Quando ia para o correio era levar a mala com as cartas. Levava-as à Benfeita e trazia as que vinham de Côja, lá de Lisboa, de um lado e de outro. Quem me chamou para lá foi um senhor daqui. Fui eu e vários, quando eu não quis, tiveram que ir outros.
Andei lá a ganhar 15 tostões, era uma vergonha. De Pai das Donas vinha para a Benfeita ganhava 2 escudos. E para aqui, para tão longe, ganhava 15 tostões. Mas isto ia da pessoa, que fazia o ajustamento. A outra pessoa é que ganhava e dava só assim. Tinha 5 tostões de cada terra. Vir da Benfeita aos Pardieiros e dos Pardieiros para a Relva Velha e para aqui. Era uma miséria, quase nem para o pão dava. Até se dizia: “Relva Velha está a cair, Pardieiros estão no chão, Valentões de Monte Frio que ainda cá têm mão.”
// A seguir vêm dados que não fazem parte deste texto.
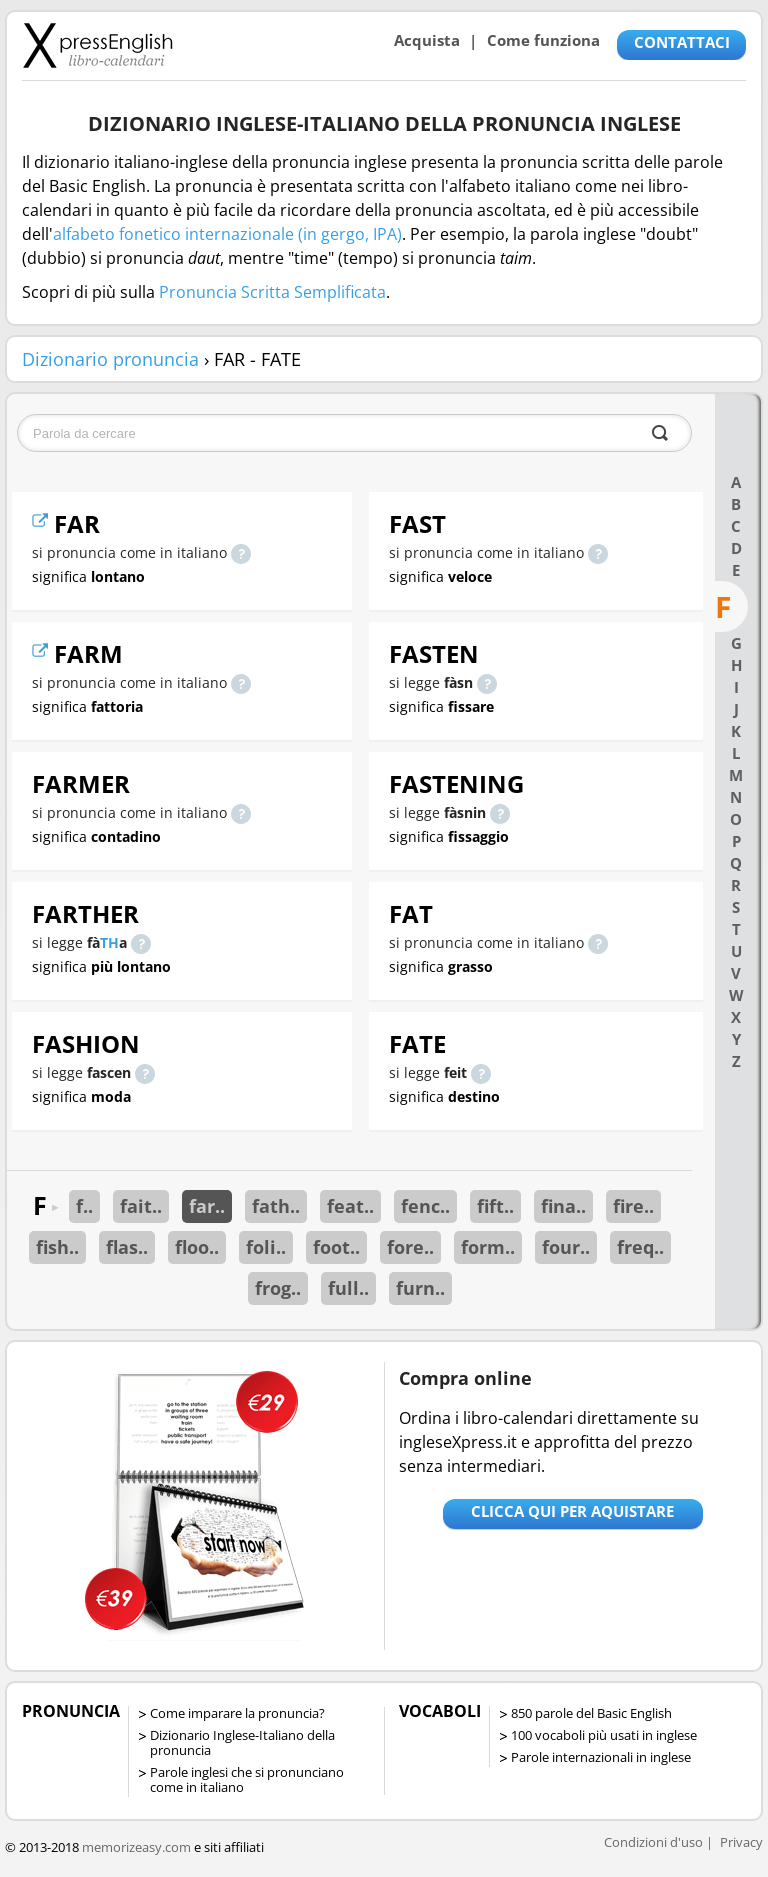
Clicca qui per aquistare (572, 1511)
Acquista (427, 40)
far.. (207, 1206)
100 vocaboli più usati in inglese (604, 1735)
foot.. (336, 1247)
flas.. (127, 1247)
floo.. (197, 1247)
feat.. (350, 1206)
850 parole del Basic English (591, 1713)
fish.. (57, 1247)
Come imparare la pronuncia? (237, 1713)
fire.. (633, 1206)
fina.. (563, 1206)
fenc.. (425, 1206)
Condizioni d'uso (653, 1842)
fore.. (410, 1247)
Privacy (741, 1842)
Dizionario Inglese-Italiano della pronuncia (242, 1742)
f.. (84, 1206)
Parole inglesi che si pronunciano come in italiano (247, 1779)
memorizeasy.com (136, 1847)
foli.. (266, 1247)
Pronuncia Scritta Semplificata (272, 292)
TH (109, 942)
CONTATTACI (682, 42)
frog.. (278, 1288)
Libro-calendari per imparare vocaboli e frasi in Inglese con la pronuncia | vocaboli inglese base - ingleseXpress (97, 45)
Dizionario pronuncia (110, 359)
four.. (566, 1247)
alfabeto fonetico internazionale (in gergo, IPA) (227, 234)
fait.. (141, 1206)
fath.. (276, 1206)
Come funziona (543, 40)
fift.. (495, 1206)
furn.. (420, 1288)
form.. (488, 1247)
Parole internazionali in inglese (601, 1757)
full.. (348, 1288)
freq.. (640, 1247)
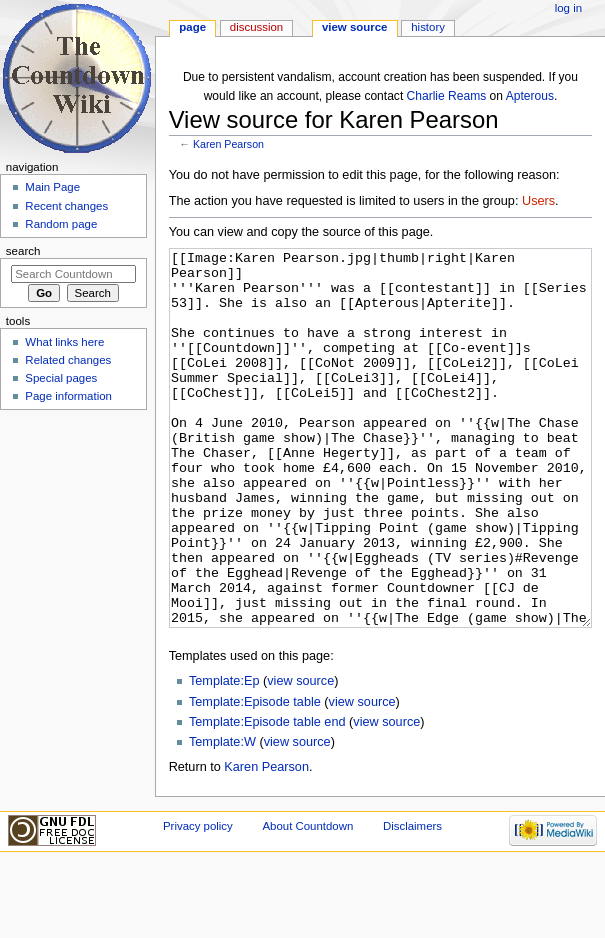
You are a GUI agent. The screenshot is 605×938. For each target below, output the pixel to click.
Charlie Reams (447, 96)
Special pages (61, 378)
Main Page (52, 187)
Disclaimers (412, 901)
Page (192, 27)
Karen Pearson (228, 144)
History (428, 27)
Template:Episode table (255, 777)
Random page (61, 224)
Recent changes (66, 206)
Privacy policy (198, 901)
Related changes (68, 360)
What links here (64, 342)
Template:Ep (224, 756)
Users (538, 201)
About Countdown (307, 901)
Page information (68, 396)
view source (300, 756)
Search (23, 251)
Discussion (256, 27)
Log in (568, 8)
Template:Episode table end (267, 797)
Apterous (530, 96)
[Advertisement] (73, 566)
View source (355, 27)
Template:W (222, 817)
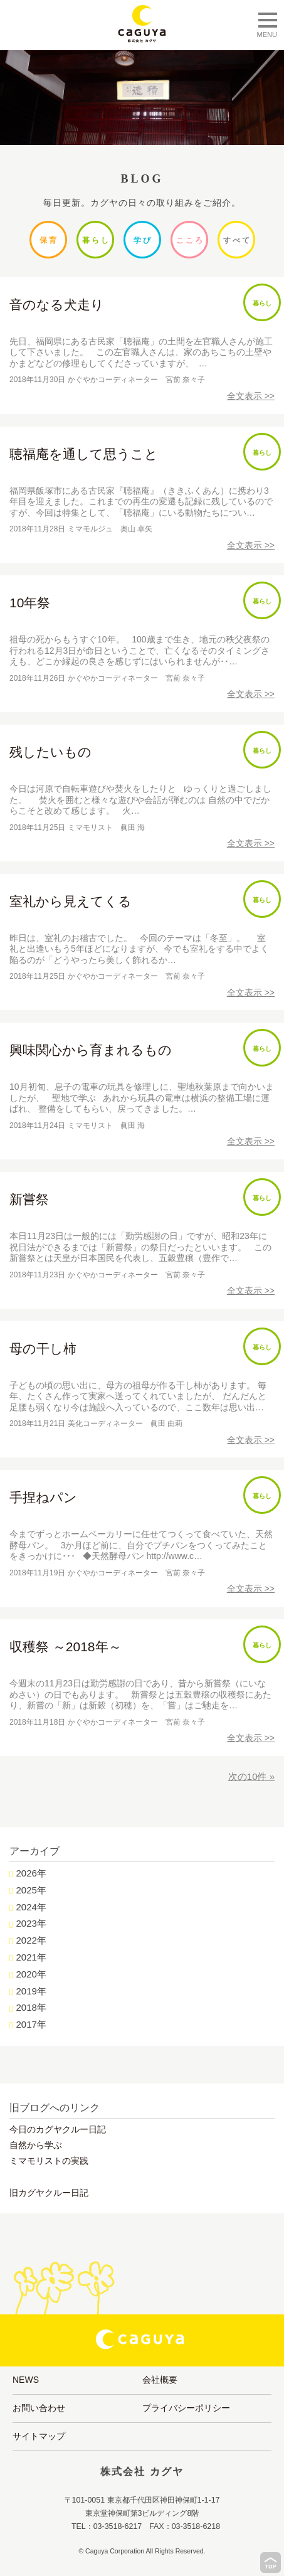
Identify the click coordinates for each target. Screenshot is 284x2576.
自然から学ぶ (35, 2145)
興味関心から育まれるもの (90, 1050)
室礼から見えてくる (70, 901)
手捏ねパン (43, 1497)
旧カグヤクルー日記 (48, 2193)
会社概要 (159, 2380)
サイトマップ (39, 2436)
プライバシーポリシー (186, 2408)
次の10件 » (251, 1776)
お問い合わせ (39, 2408)
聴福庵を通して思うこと (83, 454)
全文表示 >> (251, 396)
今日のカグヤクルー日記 (57, 2129)
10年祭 (29, 602)
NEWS (26, 2380)
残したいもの (50, 752)
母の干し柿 (42, 1348)
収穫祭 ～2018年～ (65, 1646)
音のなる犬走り (56, 304)
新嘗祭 (29, 1199)
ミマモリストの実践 (48, 2161)
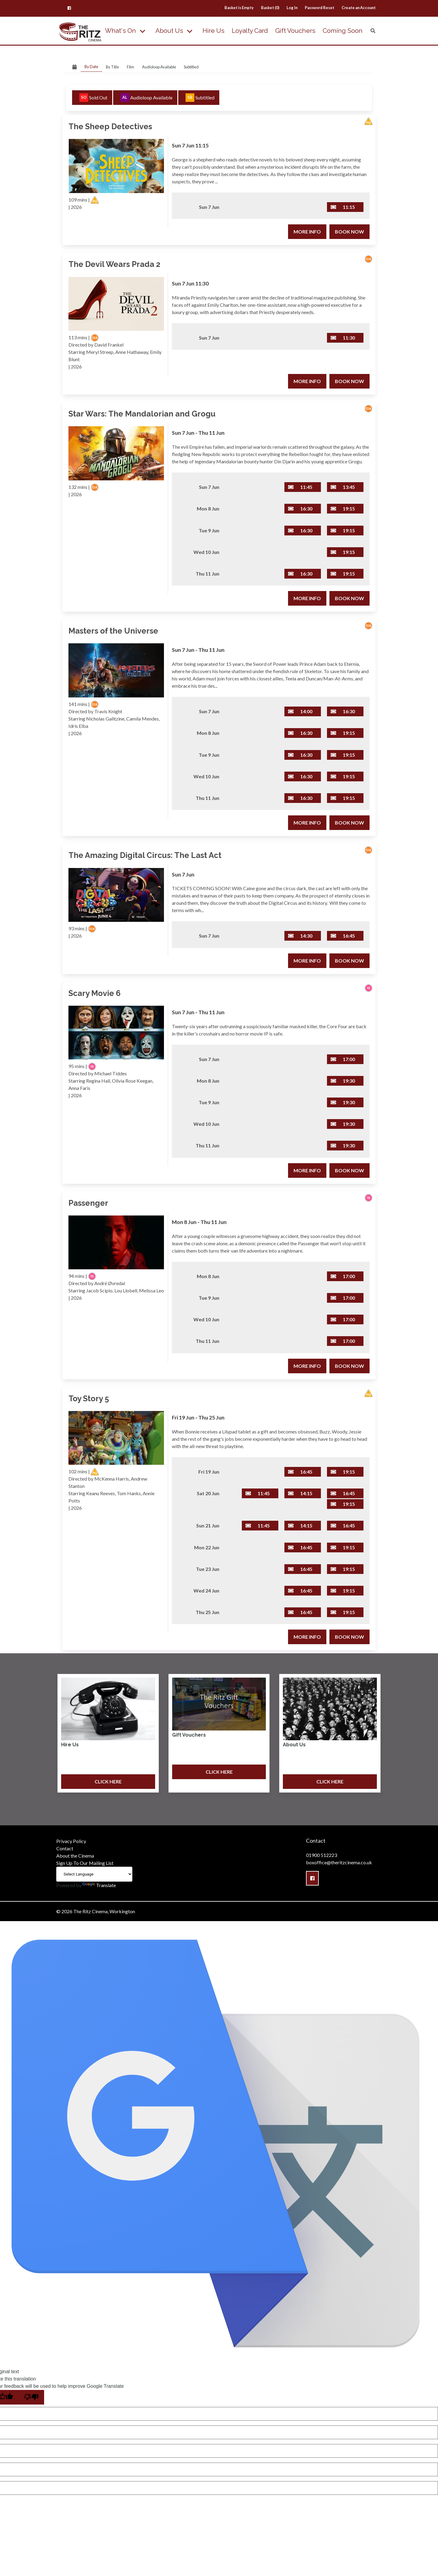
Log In (292, 7)
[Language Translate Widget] (94, 1874)
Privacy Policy (71, 1841)
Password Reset (319, 7)
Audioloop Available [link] (159, 66)
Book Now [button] (349, 231)
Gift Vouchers (295, 30)
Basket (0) (270, 7)
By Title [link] (112, 66)
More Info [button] (307, 231)
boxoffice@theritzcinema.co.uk (339, 1862)
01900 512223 (321, 1855)
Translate (99, 1885)
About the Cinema (75, 1856)
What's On (120, 30)
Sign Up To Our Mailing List (84, 1863)
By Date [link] (91, 66)
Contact (64, 1848)
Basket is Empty (239, 7)
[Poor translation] (31, 2397)
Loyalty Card (250, 30)
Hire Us (213, 30)
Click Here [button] (108, 1781)
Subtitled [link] (191, 66)
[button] (69, 8)
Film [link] (130, 66)
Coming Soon (343, 30)
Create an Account (359, 7)
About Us (169, 30)
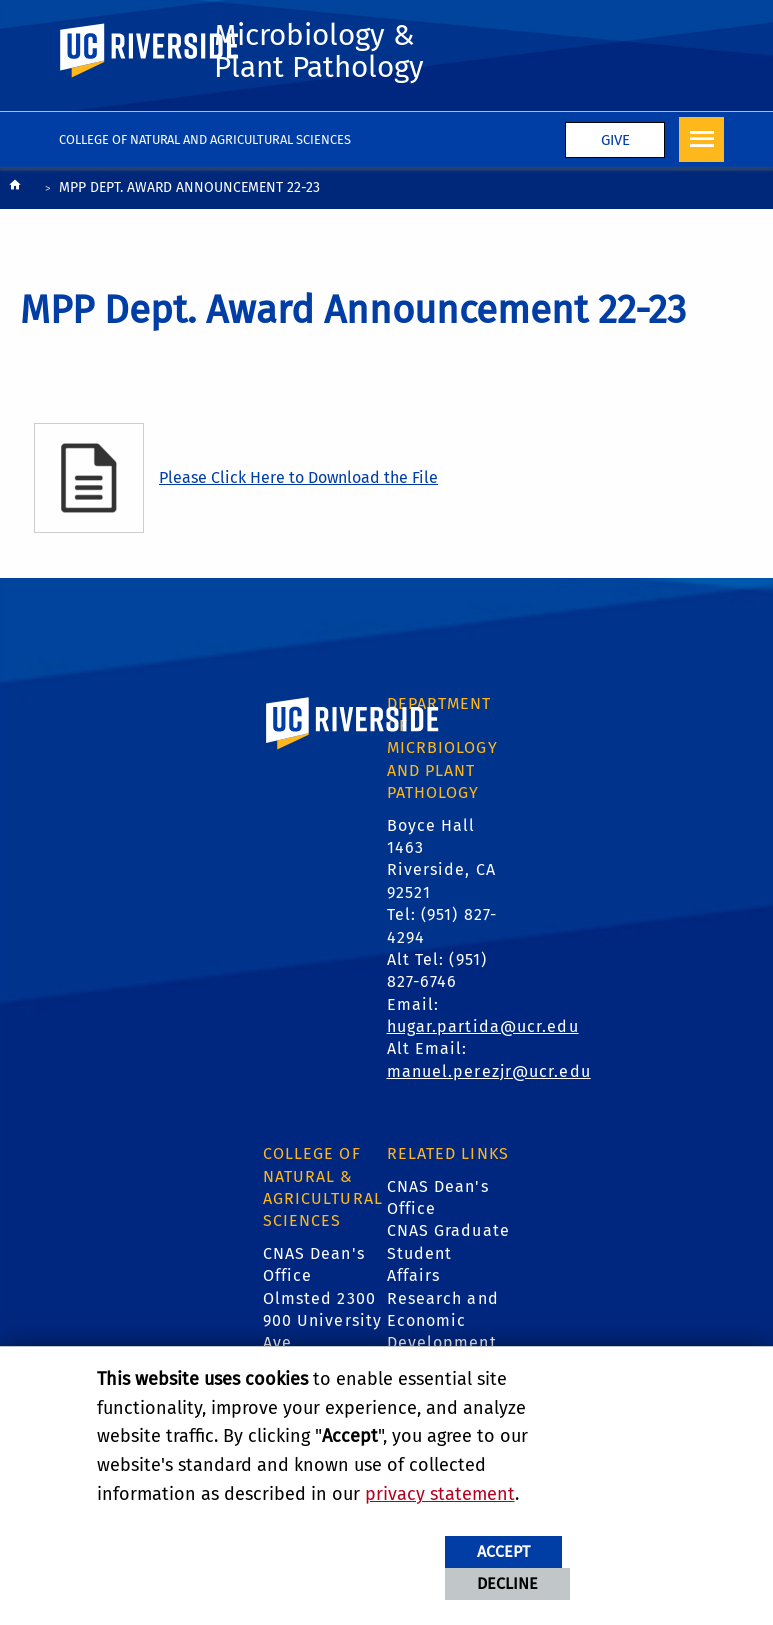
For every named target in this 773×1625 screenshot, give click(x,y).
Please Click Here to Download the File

Era bastante tempo. Às vezes eram seis horas e eu ainda na Benfeita. Às vezes, quando tocavam as Ave Marias ainda eu estava na Benfeita, que o correio não vinha de Côja. Na igreja tocavam as Ave Marias, já era noite. A pé e tão longe. Debaixo de água, neve e vento, pinheiros a caírem à minha frente. A uma irmã minha caiu-lhe um pinheiro à frente. Se ela calha de passar na altura apanhava com o pinheiro em cima. Vinha de lá, às vezes, de noite “pia cima” e eu tinha tanto medo. Se sentisse só uma pedra, já vinha ali assim com medo. Uma vez, cheguei aos Pardieiros e vai um homenzinho comigo com uma lanterna. E daqui não iam à minha procura, nem iam esperar-me. Ai, eu chegava a casa danada. Vinha por ali acima. Uma vez esqueci-me da mala dos Pardieiros na padaria e tive que voltar da Nossa Senhora das Necessidades, mais para cá, para a Benfeita para ir buscar a mala. Aconteciam-me assim coisitas. Depois é que começou a ser de mota e agora é de carro. Vem de Côja num carro e a gente era a “butes”.